このような意味で「表象文化論学会」は一つの指標を示してくれる。表象文化論は雑誌や本を通して、アカデミックな領域だけではなく、一般の読者にまで浸透してきた。また、去年設立した「学会」は、発表、意見交換、討議のための「空間」を創出し、その地盤をより確かにしているといえる。今回、「大会」に参加し、感じたことは、この「空間」が実質的に存在するということであり、高度な探求や新鮮な問いを見ることができたということである。

大会一日目の「拡張するユマニテ、揺動する表象」は、自らが参加したシンポジウムではあるが、他のパネリスト、コメンテーター、また司会者のおかげで、有意義なものになったのではないかと思う。ここで主題となった「ポストヒューマン」と、全体性に抗うという意味での「エンボディメント」への問いは、異なるディスシプリンや探求の仕方で 多様な側面を表し始める。佐藤良明氏が映画「セブン」を用いて説明する「動物化する人間」は、プレヒューマンとポストヒューマンの関係を示唆し、山内志朗氏の中世から近世にかけてのrepraesentatioの移行は、情報化社会における「インフォメーション」を根本的に考える契機を与えてくれる。リピット水田尭氏が、映画「Deanimated: The Invisible Ghost」を通して語った、音声を消し、映像の中で口をふさぐこと――expressionを封じ込めること、によって起こる奇妙さや違和感は、まさにメディアという全体性の中で起きる「エンボディメント」を意味しているように感じられる。「ポストヒューマン」という主題のもとで、話をダイナミックに展開できたのは、北野圭介氏の、本質的に議論にもってゆくアプローチに負うところが大きい。私も建築を通して少しでも関与できたとしたら, 幸いだが。

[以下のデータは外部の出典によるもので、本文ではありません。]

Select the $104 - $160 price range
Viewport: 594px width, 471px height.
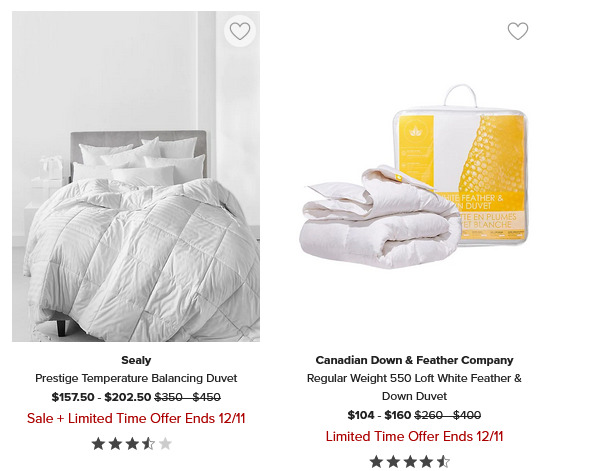pos(379,415)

巻上公一氏とマキガミックテアトリックスによるパフォーマンスは、演劇がもつ面白さを最大限に活かした「実験」であるように感じられた。「宇宙語」は、それがもつ意味を知ることができないが、肉声である限り、音やリズム、そして発声するパフォーマーの身体を同時に伝達する。また、それは、何を伝えているのか分からないが、何かを伝える言葉であるということを感じさせるものでもある。そのような意味で、オーディエンスの側の文脈で意味が生成してくるような、またはしないような、そんなアンビヴァレンスを感じさせる作品ではないだろうか。肉声が機械音のように、機械音が肉声のように聞こえてくるのも、興味深い点である。しかし、このような意見は、専門知識を持たず、かつ、直前のシンポジウムの主題「ポストヒューマン」の影響下で見てしまった私が見当はずれなことを言っているようにも思える。

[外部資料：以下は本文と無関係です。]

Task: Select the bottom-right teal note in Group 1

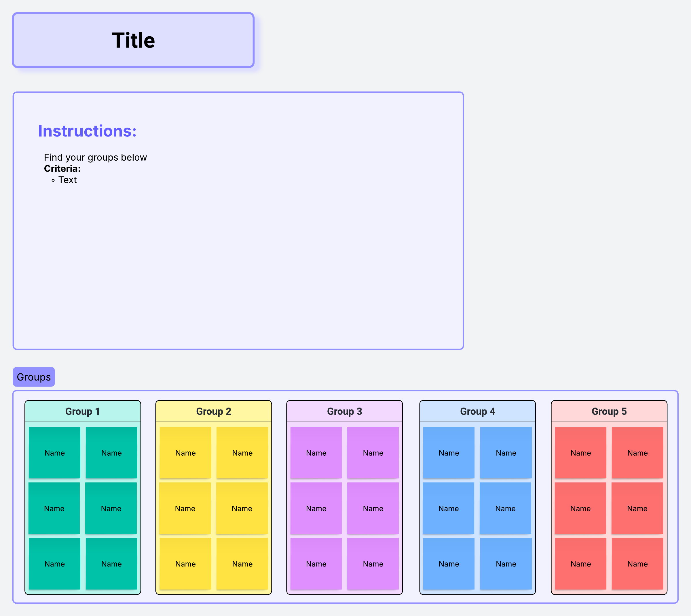Action: click(x=111, y=564)
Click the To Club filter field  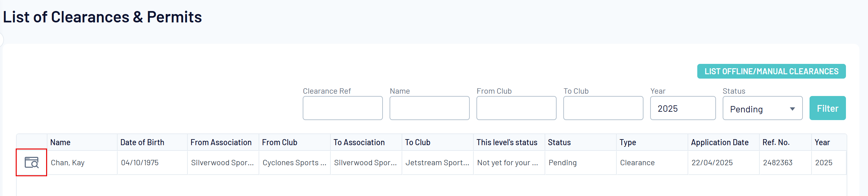click(x=603, y=108)
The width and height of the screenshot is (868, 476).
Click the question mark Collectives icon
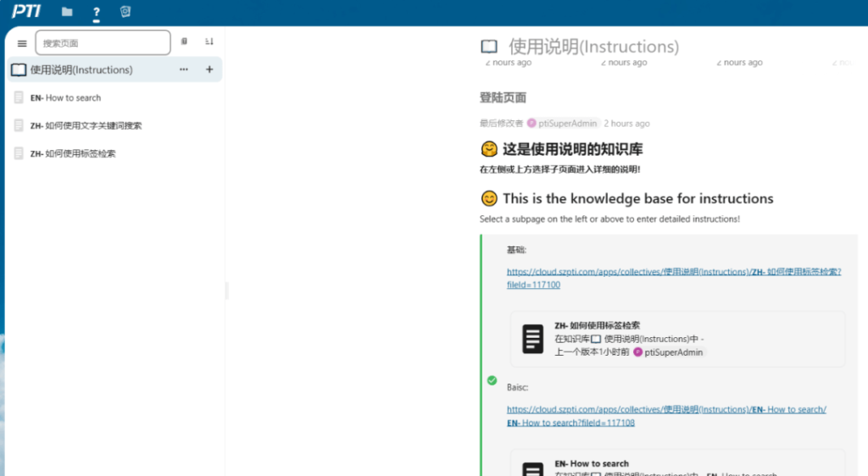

二日目、「開化と啓蒙――近代日本における知の変容と再配置」の発表では,日本の近代化における「内部性」、「外部性」の問題について、鋭い着目点や論理の展開を見ることができた。武田将明氏の「仮構の内発性」、大橋完太郎氏の「二つの啓蒙」、金杭氏の、丸山真男の福沢解釈から生まれる「個人の決断と国家主義」、いずれもナショナリズムについてのディスコースを前進させる契機となるような論文である。日本近代建築におけるナショナリズムの変遷とも相通ずるところがあり、非常に参考になったセッションである。

時間の関係上、二日目のセッションを多く参加することができなかったが、参加したものは、どれも充実した興味深いものだった。そして何よりも、多様性を包括するこの学会のスタンスが魅力的であった。ぜひまた参加したい学会である。最後に、準備、裏方で努力してくれた方々に感謝したい。